Spain is surely an appealing choice of vacation sites due to its extraordinary cuisines and attention-grabbing cultural aspects. In fact, one of the main industries in Spain is tourism; moreover, Spain displays its large foreign-tourist industry that is the second-largest among other countries, according to Reference. This significant industry was responsive to 11% of the country’s GDP according to the same source. Because the tourism industry is such a red-ocean business, CaixaBank stated that the business both “directly and indirectly employed 2.5 million people in 2015”, and this accounts for 16.2% of total employment at maximum. However, what makes Spain notorious for its unemployment problems?
The country’s unemployment issues are recognized by the government and experts, which Marcel Jansen, a professional in labor markets, stated “unemployment above 20 percent is not uncommon in Spain” (Eavis). Nevertheless, impairing those existing problems were arduous tasks despite the government’s efforts because the causes for employment date way back to history.
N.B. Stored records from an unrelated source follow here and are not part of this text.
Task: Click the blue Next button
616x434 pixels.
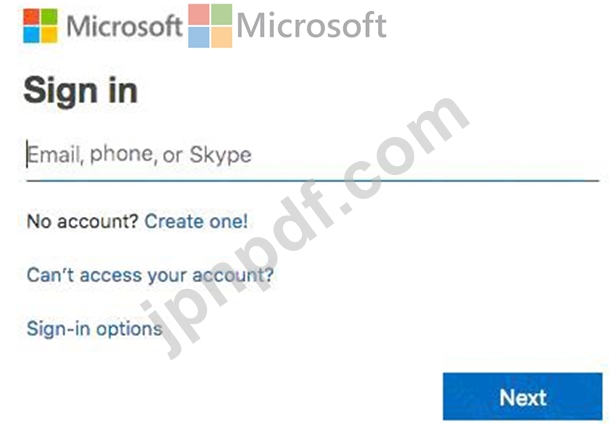Action: (x=522, y=397)
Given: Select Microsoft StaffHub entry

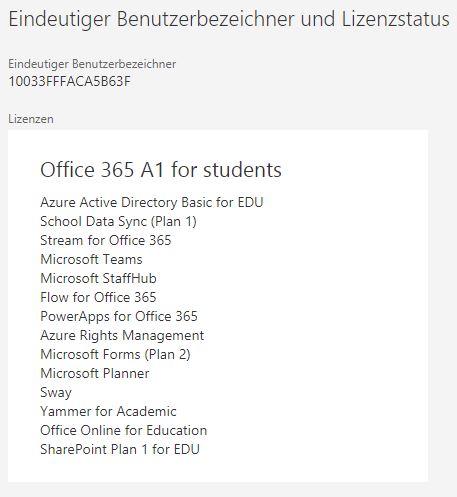Looking at the screenshot, I should (98, 278).
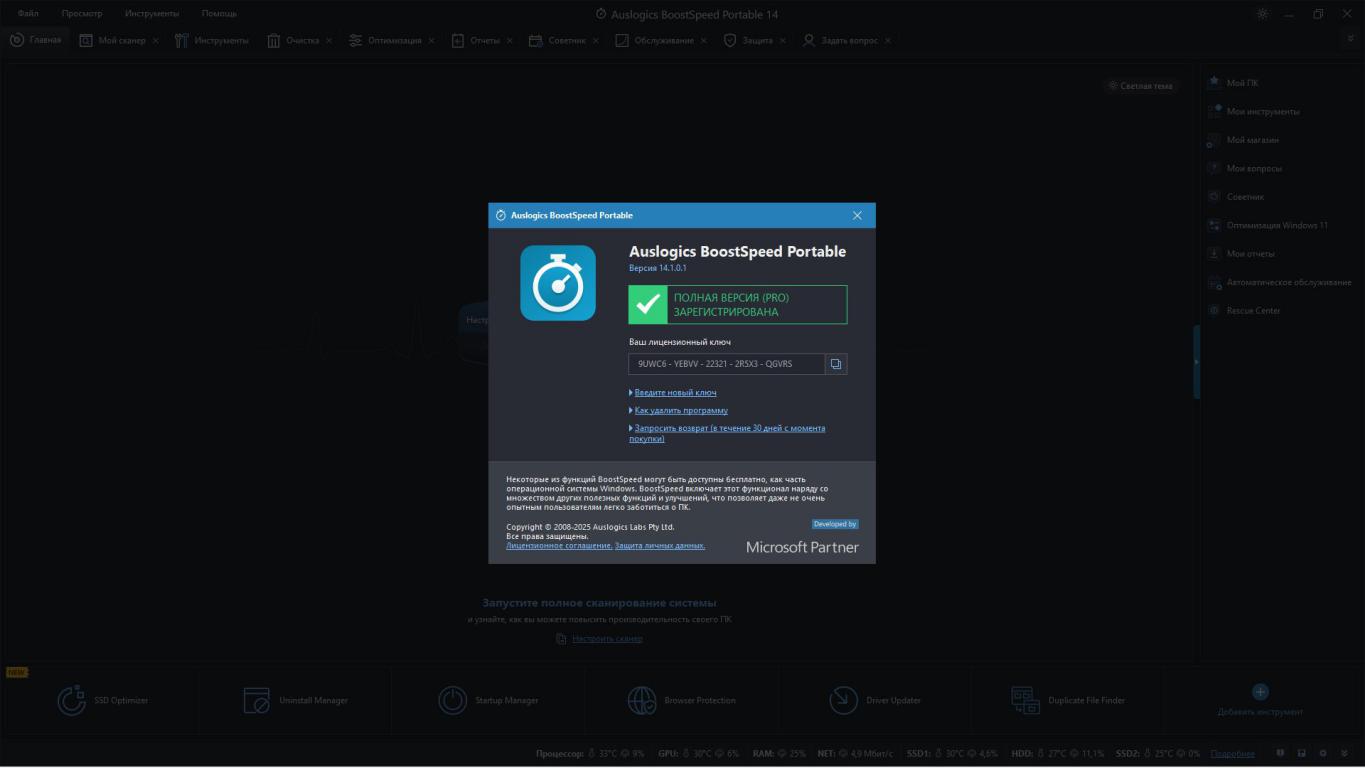Click the SSD Optimizer tool icon
The image size is (1365, 768).
71,700
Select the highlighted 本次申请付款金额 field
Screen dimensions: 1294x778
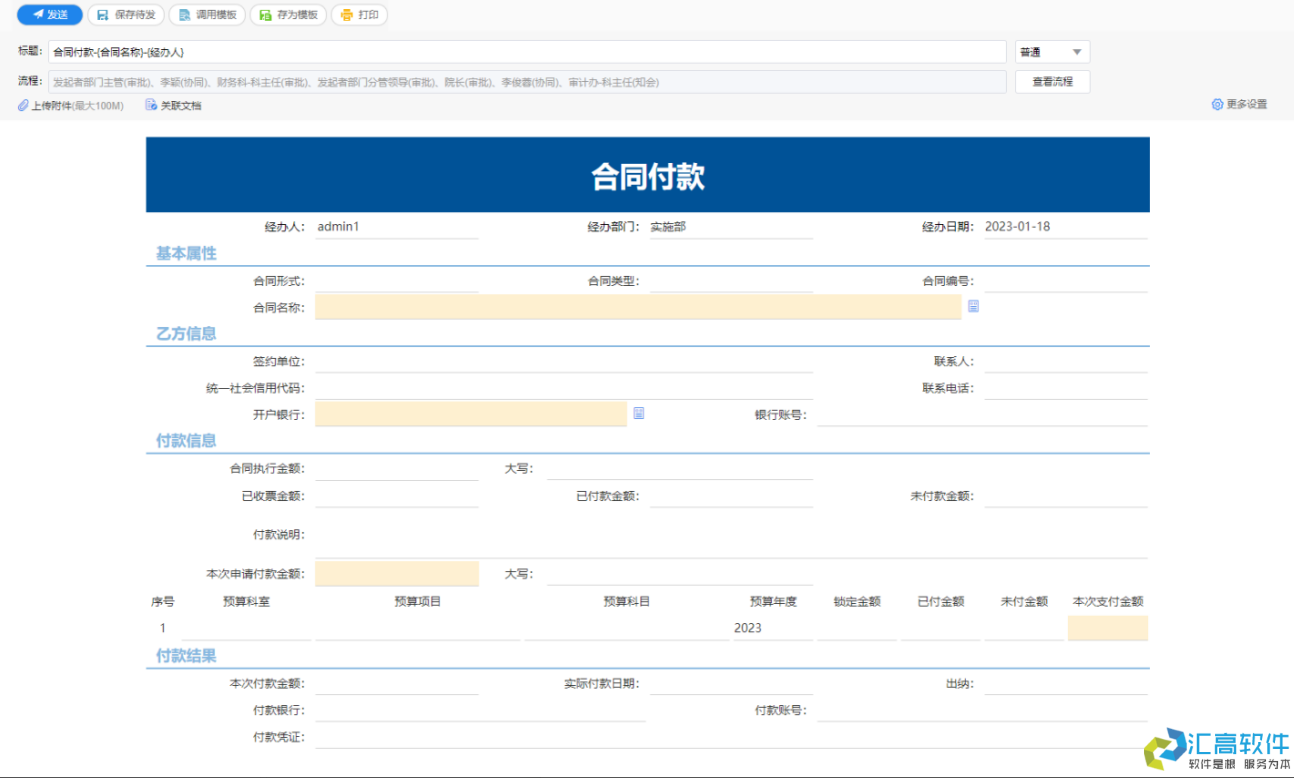click(396, 573)
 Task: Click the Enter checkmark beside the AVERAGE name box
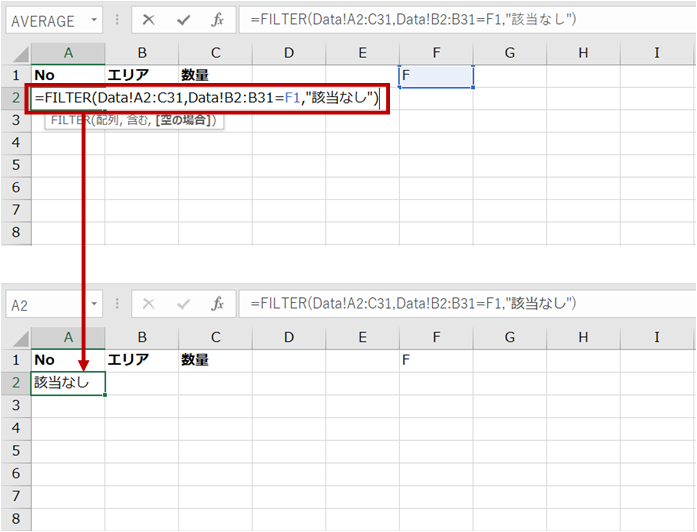click(x=183, y=20)
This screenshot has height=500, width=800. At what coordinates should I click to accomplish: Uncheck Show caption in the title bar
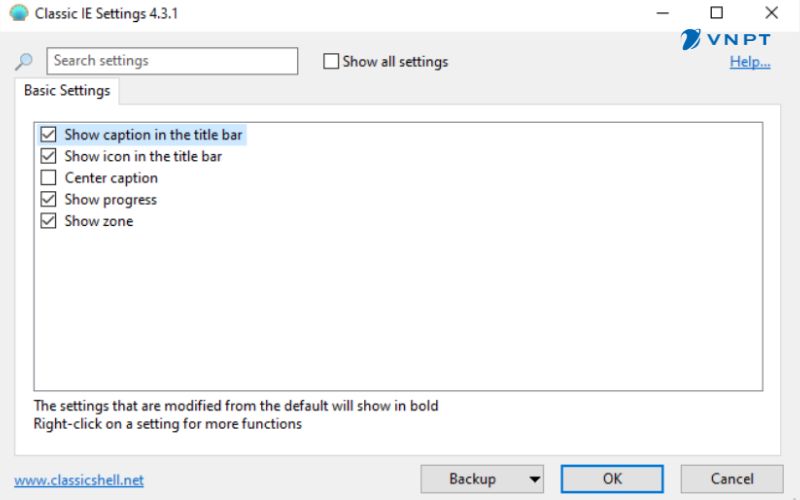(48, 134)
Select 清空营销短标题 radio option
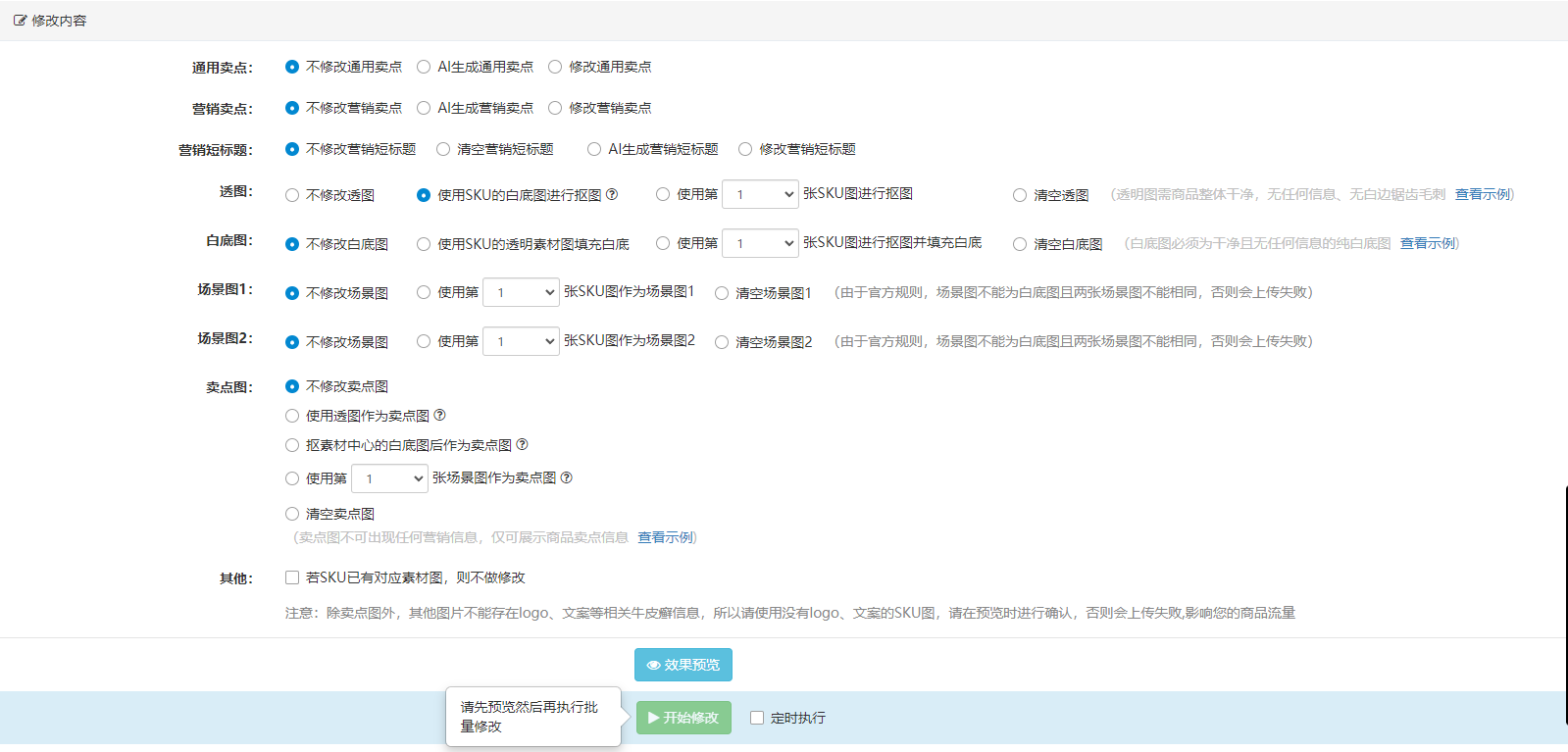The height and width of the screenshot is (752, 1568). 443,149
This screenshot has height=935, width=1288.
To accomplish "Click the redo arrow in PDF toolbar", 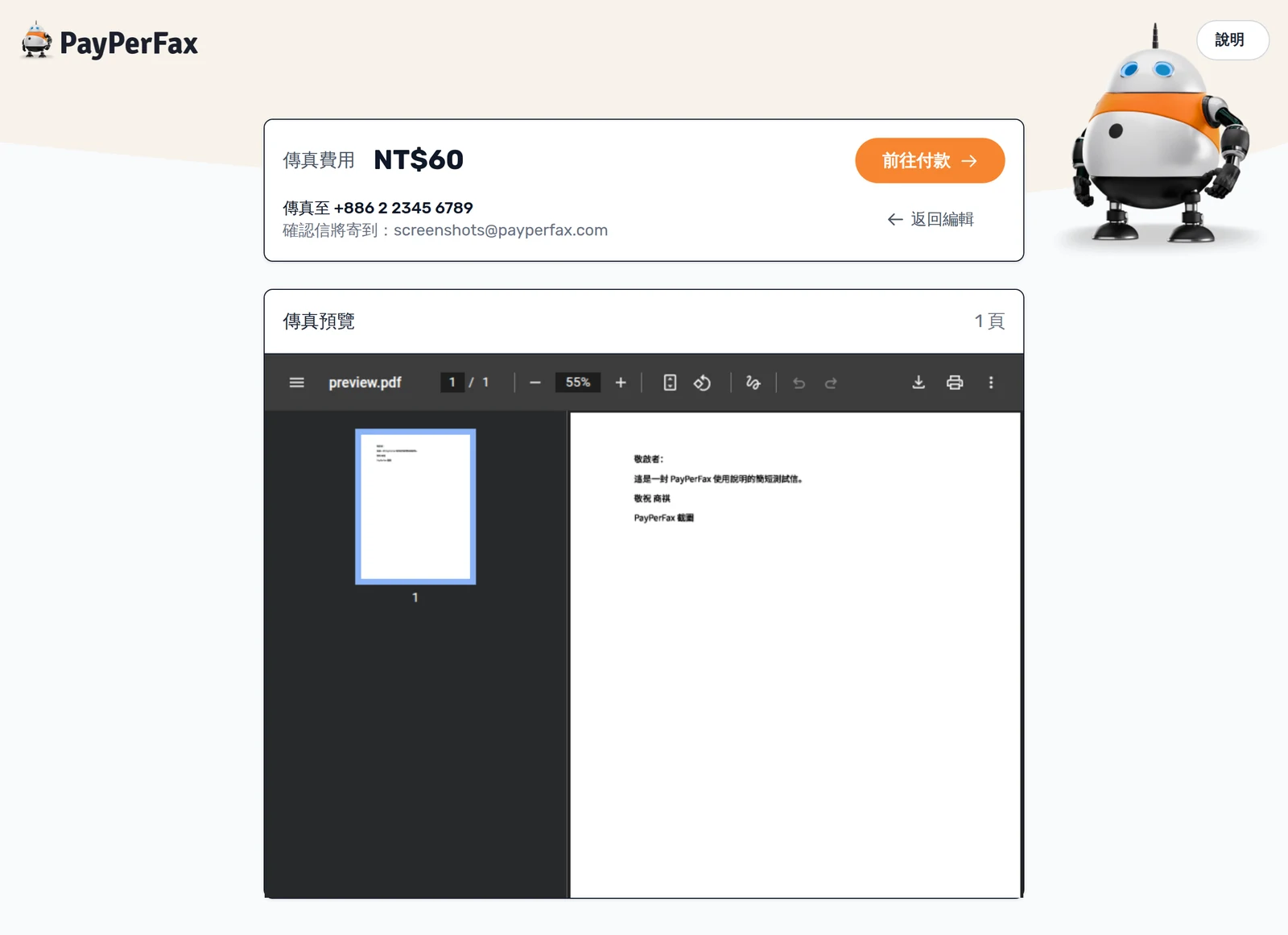I will [831, 383].
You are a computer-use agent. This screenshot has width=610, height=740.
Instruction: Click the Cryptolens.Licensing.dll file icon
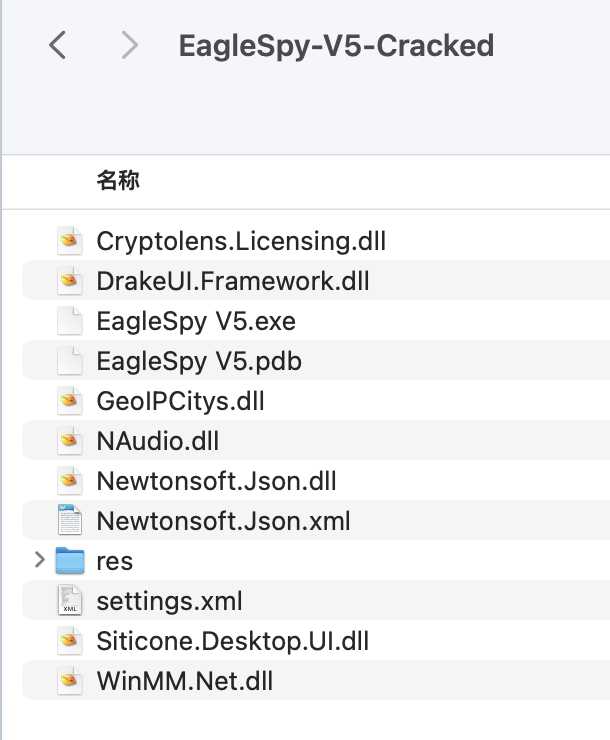point(69,240)
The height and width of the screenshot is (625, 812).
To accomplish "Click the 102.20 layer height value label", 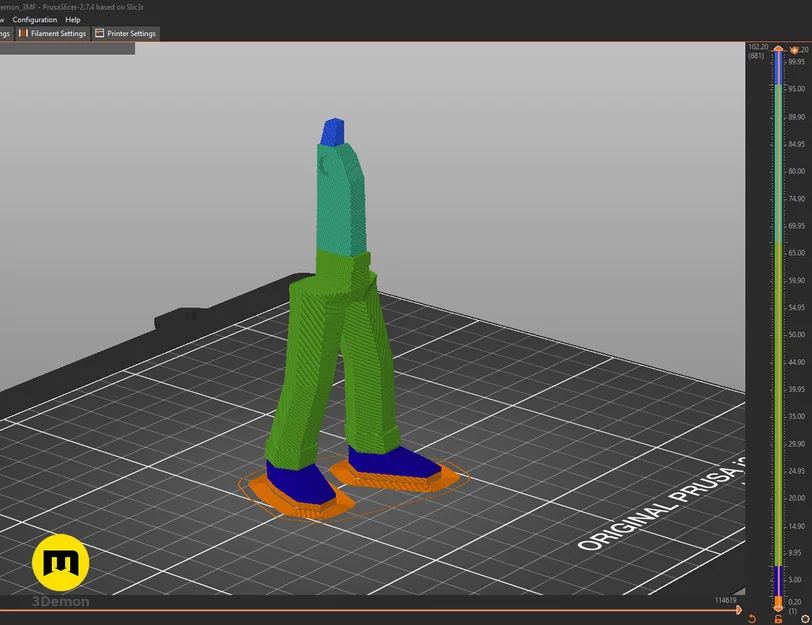I will tap(758, 47).
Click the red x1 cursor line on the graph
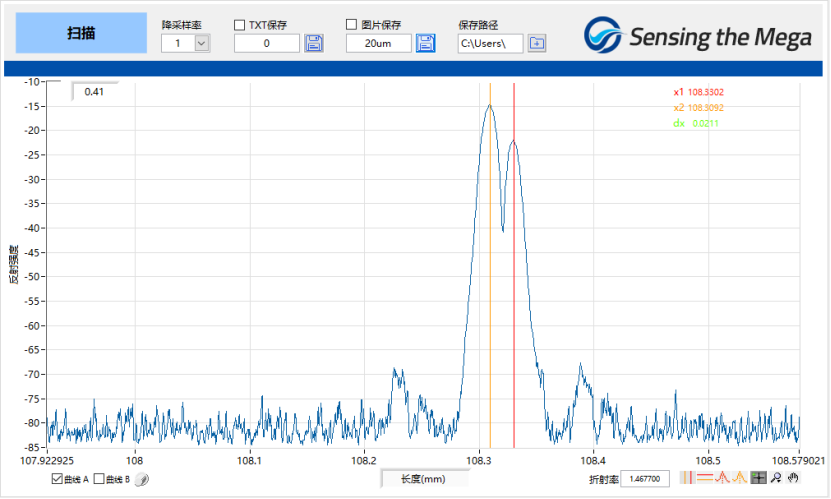This screenshot has width=831, height=499. point(514,300)
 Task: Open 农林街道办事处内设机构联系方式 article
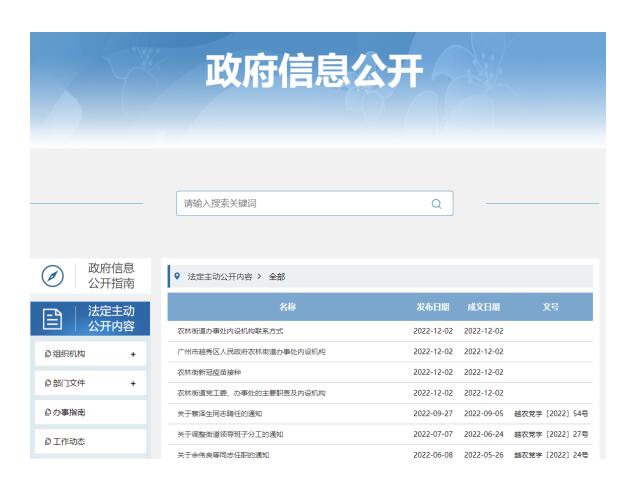click(x=231, y=331)
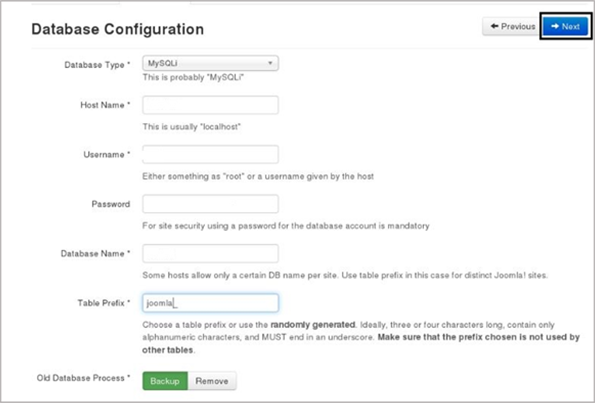The height and width of the screenshot is (404, 595).
Task: Click into the Username input box
Action: (210, 154)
The stimulation of unemployment is due to temporary workers from the transition to the democratic era in 1970. Another noteworthy cause of unemployment is due to housing bubbles in the 2000s, and it has been noted that the elimination of housing bubbles also removed jobs. There are surely more elaborate reasons and catalysts of unemployment, but more important focus is on Spain’s ongoing high rates of unemployment.
As mentioned previously, Spain’s prime industry is tourism. Due to covid lockdown, tourism rates simultaneous dropped, and it can be reasonably inferred that Spain’s employment rates were influenced as well. Not only for tourism industries but also for other prevailing businesses in Spain, Covid 19 has brought recession in the economy and labor markets. Employment in Spain was more explicitly impacted due to Covid because it mostly consists of temporary contracts. Covid 19 deteriorated “218,953 jobs and 76,216 more people were out of work” (Pérez).
What were the government’s policies or attempts to address the issues of unemployment in Spain? The policies targeted at both youths and the retired. For the retired, the government launched “The Active Ageing Law” which is aimed at the re-entrance of work by the means of incentives. Spain’s labor market is extremely low on youth employment; in fact, “only 2.8% of total beneficiaries were under 25 in 2015”. In order to address this issue, the government promoted “The Strategy for Entrepreneurship and Youth Employment 2013-2016”. These steps were aimed to help to increase youth employment and “self-employment”. Other than these measures, other ongoing steps and policies were made to bring people into the workforce and improve employment rates such as “The Spanish Employment Activation Strategy for 2014-2016” (Homs).
Spain’s high unemployment rates and issues are infamous, yet several government measures and policies were adopted to decrease the rates and avert the difficulties. However, the present condition of Covid 19 deteriorates and worsens the issues and hinders the effectiveness of measures.